-- Start of Records shown --

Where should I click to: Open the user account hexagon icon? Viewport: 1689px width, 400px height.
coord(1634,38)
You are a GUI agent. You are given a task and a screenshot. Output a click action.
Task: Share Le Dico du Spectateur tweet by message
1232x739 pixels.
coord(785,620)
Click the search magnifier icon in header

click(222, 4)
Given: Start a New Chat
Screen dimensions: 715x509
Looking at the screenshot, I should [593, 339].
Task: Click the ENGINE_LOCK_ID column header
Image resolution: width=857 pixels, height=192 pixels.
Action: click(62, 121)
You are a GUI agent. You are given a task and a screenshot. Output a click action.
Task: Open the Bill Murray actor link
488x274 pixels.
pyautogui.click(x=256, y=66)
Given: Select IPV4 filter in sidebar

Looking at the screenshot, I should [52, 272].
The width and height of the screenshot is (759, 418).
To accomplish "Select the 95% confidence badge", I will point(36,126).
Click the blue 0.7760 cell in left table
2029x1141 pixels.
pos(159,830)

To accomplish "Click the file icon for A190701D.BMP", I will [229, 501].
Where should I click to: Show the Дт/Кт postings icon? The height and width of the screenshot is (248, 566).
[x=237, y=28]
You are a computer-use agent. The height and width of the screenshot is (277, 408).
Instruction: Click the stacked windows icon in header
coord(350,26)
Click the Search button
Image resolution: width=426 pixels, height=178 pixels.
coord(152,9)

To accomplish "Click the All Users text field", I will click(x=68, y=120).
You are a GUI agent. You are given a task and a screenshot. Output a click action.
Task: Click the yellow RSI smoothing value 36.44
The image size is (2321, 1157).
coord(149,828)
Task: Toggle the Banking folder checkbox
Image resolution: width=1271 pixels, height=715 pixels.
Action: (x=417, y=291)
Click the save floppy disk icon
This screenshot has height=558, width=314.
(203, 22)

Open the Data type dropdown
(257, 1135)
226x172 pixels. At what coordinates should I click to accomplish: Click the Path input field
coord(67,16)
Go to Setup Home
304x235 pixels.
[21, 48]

-- End of Records shown --

### Your objective
Please copy the items exactly as they stand, beginning at the line that contains "will click(x=68, y=120)." and continuing through the end of the items.

### Reply to the task
To accomplish "Click the All Users text field", I will click(x=68, y=120).
You are a GUI agent. You are given a task and a screenshot. Output a click action.
Task: Click the yellow RSI smoothing value 36.44
The image size is (2321, 1157).
coord(149,828)
Task: Toggle the Banking folder checkbox
Image resolution: width=1271 pixels, height=715 pixels.
Action: (x=417, y=291)
Click the save floppy disk icon
This screenshot has height=558, width=314.
(203, 22)

Open the Data type dropdown
(257, 1135)
226x172 pixels. At what coordinates should I click to accomplish: Click the Path input field
coord(67,16)
Go to Setup Home
304x235 pixels.
[21, 48]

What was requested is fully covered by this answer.